Cette approche cherchait à équilibrer responsabilité et flexibilité, en proposant des mécanismes basés sur la transparence et les données, sans imposer d’engagements prématurés comme la création immédiate d’un nouveau fonds.
3. Où en sommes-nous ?
Les sessions de Rome auront la lourde tâche de reconstruire la confiance et une compréhension commune autour du financement de la biodiversité. Les pays développés doivent composer avec des contextes politiques internes difficiles et des contraintes budgétaires serrées lorsqu’il s’agit d’allouer des fonds aux pays en développement, tandis que ces derniers demeurent frustrés par les obstacles d’accès aux financements et font face à un paysage fiscal et financier de plus en plus complexe dans leur quête de mise en œuvre de leurs objectifs de biodiversité.
Dans sa version actuelle, le texte de la Présidence contient plusieurs points sensibles susceptibles de freiner son adoption : un paragraphe appelle à une extension des pays devant contribuer au financement de la biodiversité, tandis qu’un autre insiste sur des actions efficaces pour supprimer les subventions néfastes à la biodiversité.
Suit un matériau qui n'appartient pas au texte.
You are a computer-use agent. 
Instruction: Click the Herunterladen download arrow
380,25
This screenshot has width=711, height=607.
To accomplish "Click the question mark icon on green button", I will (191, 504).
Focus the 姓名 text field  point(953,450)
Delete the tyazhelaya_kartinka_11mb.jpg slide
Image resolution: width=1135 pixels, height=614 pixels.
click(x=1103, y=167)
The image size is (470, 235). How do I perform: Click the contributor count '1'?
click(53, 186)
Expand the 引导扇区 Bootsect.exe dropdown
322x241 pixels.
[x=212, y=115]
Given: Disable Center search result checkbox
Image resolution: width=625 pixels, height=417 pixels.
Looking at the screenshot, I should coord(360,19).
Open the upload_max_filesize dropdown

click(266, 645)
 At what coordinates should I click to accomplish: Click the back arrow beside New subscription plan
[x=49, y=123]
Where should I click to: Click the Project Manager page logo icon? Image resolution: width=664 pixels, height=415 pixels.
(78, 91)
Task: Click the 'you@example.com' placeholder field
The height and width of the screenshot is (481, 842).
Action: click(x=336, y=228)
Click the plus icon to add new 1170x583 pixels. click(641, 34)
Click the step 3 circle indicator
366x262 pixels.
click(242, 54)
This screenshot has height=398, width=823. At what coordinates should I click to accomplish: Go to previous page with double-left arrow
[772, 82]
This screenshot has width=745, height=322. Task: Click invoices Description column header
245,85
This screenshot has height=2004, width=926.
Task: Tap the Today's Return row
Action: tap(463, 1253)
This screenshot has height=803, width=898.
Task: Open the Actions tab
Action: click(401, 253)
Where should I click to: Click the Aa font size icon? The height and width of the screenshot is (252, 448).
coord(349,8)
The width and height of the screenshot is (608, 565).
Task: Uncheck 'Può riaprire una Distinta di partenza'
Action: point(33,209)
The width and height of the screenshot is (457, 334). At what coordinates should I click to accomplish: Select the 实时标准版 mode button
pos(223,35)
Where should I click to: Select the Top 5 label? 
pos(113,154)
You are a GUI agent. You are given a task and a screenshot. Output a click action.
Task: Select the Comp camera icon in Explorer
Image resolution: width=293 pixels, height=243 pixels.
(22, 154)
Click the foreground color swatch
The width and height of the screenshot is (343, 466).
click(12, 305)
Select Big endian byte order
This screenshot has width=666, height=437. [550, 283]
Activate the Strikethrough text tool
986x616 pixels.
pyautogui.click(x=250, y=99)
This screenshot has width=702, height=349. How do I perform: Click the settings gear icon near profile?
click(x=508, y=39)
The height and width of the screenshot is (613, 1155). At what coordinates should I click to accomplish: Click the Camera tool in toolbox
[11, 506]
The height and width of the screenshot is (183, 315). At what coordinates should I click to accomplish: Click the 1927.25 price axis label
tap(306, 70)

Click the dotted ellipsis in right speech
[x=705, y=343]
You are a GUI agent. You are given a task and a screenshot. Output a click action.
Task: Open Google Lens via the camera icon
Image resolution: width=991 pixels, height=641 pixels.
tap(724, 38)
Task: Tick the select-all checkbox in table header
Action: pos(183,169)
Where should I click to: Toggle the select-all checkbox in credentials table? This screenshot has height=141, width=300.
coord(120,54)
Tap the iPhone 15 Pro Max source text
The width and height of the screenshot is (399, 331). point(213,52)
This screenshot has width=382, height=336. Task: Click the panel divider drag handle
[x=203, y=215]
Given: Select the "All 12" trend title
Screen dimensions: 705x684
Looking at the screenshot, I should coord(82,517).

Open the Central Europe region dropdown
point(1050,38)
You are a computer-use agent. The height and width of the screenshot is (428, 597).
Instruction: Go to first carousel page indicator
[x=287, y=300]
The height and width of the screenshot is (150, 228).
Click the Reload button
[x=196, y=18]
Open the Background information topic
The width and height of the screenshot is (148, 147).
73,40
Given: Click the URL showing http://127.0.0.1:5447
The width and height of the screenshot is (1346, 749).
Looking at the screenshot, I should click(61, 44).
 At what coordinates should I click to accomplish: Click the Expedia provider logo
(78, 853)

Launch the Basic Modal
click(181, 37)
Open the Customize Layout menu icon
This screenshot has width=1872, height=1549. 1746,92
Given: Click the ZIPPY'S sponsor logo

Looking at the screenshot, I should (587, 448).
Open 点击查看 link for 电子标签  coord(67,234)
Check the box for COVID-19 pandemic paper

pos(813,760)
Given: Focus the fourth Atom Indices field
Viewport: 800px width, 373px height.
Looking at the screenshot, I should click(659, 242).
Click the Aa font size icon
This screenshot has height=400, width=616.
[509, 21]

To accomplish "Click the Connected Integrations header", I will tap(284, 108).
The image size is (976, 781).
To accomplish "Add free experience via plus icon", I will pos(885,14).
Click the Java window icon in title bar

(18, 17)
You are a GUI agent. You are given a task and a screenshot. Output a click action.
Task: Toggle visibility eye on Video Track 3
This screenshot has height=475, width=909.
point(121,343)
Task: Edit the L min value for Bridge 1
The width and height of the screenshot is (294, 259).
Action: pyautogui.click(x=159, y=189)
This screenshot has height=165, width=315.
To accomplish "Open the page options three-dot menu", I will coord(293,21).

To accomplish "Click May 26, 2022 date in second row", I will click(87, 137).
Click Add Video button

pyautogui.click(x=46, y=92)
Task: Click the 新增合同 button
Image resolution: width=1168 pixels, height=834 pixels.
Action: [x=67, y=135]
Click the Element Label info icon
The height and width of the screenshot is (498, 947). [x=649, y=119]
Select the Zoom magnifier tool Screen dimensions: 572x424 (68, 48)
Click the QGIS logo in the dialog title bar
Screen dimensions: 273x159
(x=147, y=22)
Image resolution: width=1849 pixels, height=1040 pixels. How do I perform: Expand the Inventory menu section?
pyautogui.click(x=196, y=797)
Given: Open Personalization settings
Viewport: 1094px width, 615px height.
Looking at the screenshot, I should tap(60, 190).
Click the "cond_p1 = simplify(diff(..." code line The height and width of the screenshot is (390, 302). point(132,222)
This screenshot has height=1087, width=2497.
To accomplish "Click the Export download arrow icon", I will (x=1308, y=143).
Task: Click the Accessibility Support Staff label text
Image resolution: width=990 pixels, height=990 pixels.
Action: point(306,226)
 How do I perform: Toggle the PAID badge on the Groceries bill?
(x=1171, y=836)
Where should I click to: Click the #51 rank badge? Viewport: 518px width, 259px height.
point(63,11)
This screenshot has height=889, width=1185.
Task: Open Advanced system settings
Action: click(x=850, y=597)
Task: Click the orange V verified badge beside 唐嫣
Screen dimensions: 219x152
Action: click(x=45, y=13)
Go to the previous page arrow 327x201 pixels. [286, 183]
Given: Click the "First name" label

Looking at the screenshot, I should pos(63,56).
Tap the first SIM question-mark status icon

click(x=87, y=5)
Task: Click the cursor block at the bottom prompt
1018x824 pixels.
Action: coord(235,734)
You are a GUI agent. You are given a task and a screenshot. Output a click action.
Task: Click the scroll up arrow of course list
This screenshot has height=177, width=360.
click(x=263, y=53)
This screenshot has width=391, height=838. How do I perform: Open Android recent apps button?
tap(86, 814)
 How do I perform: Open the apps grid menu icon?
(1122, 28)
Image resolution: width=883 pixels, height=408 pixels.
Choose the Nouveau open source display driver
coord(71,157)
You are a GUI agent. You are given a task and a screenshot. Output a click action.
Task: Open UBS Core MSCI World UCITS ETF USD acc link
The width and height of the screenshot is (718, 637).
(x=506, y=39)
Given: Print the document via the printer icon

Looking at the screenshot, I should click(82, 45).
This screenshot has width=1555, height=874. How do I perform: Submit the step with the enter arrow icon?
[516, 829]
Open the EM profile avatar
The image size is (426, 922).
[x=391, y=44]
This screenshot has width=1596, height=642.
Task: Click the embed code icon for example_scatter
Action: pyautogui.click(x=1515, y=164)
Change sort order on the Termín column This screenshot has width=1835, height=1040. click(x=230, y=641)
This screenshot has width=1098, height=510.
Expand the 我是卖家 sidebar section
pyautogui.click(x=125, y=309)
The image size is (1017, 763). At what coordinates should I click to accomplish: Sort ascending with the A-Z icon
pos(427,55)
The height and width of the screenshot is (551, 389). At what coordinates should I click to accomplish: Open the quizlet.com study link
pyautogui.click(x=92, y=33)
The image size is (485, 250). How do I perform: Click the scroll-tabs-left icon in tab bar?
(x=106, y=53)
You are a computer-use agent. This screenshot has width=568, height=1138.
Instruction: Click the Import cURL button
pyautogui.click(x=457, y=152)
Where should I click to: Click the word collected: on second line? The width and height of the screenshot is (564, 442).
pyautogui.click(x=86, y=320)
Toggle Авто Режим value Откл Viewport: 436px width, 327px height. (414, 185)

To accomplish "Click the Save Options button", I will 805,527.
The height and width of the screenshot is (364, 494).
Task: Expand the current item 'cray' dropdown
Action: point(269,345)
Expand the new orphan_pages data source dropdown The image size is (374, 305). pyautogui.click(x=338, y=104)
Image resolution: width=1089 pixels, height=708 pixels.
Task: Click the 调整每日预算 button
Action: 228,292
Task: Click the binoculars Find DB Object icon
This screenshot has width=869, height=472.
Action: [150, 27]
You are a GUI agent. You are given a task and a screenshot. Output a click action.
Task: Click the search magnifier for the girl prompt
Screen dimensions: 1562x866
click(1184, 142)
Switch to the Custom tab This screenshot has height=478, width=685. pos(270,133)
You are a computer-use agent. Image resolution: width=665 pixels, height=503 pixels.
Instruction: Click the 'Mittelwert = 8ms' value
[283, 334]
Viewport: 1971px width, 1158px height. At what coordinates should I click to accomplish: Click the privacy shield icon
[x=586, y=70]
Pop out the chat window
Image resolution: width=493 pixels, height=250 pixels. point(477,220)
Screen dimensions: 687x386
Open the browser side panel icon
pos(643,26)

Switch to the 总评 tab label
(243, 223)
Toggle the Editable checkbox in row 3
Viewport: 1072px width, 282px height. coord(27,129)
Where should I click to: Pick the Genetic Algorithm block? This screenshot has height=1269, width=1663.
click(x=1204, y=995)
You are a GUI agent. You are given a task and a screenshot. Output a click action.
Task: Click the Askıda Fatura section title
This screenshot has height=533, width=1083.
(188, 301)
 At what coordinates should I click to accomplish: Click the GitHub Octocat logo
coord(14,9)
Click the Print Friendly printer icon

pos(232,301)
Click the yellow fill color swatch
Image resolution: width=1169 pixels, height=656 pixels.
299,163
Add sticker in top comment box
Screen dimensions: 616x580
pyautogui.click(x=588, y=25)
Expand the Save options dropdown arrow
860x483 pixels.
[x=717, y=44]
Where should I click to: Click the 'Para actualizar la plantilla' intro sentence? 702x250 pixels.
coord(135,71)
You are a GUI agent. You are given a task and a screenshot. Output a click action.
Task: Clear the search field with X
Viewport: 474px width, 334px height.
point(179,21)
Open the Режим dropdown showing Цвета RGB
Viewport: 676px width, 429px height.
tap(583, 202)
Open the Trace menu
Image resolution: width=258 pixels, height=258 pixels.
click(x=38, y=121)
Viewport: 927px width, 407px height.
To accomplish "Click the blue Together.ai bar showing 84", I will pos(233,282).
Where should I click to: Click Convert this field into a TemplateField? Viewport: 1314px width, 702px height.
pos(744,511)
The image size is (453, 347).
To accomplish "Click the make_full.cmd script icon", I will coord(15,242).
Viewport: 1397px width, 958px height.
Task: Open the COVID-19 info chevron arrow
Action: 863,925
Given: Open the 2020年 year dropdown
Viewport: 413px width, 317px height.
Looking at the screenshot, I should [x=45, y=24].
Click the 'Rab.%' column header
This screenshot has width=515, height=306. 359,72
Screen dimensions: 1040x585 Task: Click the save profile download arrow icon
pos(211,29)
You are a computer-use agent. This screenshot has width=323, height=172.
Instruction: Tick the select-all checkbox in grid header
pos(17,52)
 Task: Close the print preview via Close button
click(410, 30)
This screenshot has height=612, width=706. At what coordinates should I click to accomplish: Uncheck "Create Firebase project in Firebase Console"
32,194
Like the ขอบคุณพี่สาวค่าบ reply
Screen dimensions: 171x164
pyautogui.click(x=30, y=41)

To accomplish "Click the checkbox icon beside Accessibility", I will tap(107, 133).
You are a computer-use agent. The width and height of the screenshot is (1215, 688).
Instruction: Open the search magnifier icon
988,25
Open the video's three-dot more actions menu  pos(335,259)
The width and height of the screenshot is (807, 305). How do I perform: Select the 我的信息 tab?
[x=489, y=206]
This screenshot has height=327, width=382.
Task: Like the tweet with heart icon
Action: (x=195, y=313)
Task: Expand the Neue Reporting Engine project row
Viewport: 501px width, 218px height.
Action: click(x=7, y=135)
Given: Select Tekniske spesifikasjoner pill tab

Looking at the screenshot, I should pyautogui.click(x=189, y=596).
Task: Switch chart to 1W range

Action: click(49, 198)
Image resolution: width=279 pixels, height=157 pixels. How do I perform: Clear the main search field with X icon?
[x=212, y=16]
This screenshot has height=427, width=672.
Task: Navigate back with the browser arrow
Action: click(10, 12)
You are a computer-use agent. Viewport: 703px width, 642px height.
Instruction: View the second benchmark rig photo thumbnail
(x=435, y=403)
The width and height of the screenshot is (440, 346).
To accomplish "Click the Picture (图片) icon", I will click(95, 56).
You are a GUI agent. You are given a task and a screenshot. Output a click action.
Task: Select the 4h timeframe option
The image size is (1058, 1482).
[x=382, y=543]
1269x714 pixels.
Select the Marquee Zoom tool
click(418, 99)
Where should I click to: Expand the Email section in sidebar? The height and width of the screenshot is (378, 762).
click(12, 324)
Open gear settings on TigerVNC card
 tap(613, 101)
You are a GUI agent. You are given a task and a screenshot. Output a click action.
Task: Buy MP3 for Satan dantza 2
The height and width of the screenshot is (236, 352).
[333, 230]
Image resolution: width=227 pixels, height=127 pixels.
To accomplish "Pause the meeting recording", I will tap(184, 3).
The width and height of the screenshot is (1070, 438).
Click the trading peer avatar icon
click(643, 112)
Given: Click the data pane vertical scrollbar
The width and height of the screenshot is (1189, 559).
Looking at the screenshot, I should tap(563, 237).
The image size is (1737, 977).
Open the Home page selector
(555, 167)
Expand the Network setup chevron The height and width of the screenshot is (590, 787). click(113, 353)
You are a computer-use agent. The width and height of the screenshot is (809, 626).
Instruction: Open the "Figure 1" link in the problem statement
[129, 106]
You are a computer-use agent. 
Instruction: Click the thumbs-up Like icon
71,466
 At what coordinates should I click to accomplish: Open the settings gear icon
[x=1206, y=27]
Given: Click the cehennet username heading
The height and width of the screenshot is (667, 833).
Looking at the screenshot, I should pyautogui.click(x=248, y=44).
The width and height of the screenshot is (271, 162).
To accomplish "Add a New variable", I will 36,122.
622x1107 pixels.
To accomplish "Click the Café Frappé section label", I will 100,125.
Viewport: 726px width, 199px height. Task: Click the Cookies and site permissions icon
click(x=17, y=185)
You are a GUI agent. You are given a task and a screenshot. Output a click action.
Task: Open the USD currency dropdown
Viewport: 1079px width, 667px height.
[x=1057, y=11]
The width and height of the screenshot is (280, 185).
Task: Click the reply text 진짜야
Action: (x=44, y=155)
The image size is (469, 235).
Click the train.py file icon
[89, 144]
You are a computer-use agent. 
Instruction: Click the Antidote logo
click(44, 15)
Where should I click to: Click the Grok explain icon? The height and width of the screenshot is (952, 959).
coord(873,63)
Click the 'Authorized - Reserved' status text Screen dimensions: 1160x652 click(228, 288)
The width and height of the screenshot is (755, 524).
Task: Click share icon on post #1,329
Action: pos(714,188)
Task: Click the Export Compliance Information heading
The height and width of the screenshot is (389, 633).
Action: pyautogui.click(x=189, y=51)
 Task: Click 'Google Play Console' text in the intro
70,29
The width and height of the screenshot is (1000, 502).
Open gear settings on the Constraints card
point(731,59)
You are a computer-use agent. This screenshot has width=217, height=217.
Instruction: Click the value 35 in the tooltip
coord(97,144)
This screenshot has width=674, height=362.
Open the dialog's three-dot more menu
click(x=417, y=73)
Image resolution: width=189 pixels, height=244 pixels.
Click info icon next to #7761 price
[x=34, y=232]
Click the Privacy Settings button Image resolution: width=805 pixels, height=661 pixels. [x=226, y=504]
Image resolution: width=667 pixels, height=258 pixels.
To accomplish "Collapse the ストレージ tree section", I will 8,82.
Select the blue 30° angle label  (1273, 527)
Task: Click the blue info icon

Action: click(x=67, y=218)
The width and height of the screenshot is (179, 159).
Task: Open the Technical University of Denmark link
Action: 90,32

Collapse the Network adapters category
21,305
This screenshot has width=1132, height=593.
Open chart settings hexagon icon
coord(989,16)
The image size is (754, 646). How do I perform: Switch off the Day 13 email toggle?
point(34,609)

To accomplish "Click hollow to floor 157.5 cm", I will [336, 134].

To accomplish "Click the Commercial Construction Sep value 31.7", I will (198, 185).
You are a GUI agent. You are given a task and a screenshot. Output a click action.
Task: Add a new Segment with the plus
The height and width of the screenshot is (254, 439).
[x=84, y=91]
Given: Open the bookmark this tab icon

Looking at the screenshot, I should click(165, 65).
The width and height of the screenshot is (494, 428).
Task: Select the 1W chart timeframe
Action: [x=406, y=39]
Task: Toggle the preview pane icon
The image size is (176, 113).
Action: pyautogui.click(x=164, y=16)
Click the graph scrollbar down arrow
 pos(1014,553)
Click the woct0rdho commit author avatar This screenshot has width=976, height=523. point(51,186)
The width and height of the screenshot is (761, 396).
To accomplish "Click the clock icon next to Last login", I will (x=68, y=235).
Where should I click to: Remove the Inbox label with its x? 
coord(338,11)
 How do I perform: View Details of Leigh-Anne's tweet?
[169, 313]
Si certains pays rejettent l’idée d’un élargissement de la base des donateurs, d’autres redoutent que la proposition colombienne d’un nouvel instrument mondial ne conduise inévitablement à de nouveaux retards et inefficacités dans un paysage déjà fragmenté. Et ce dans un contexte d’incertitude géopolitique croissante et de pression sur les financements de la solidarité au niveau international.
Trois questions sur le financement international de la biodiversité doivent donc être posées et traitées :
- les responsabilités sont-elles clairement définies ? Une définition claire des responsabilités et de la redevabilité permet de suivre les progrès et la mise en œuvre, en particulier lorsque la CDB est liée à d’autres processus influents comme le G20 ;
- y a-t-il de la transparence dans le rapportage ? Dans un paysage aussi fragmenté, existe-t-il un cadre de transparence régulier, opportun et cohérent pour soutenir le financement de la biodiversité ? Des indicateurs pertinents et des données actualisées permettent aux gouvernements et à la société civile d’évaluer les progrès, d’exercer une pression sur les retardataires et d’aider les leaders à allouer leurs financements de manière plus efficace ;
- existe-il un processus politique et technique clair ? Si un dialogue de haut niveau est adopté et que différentes évaluations sont convenues, quelles en seront les modalités et les résultats attendus ?
Beaucoup de choses reposent sur cette reprise de la COP. Il ne s'agit pas seulement de relever des défis financiers immédiats. L’enjeu dépasse la seule question financière : il s’agit de bâtir une architecture de financement capable de répondre à la crise de la biodiversité. Les enjeux sont immenses, mais avec un leadership réfléchi, des contributions techniques solides et un dialogue inclusif, il est encore possible de combler les lacunes actuelles.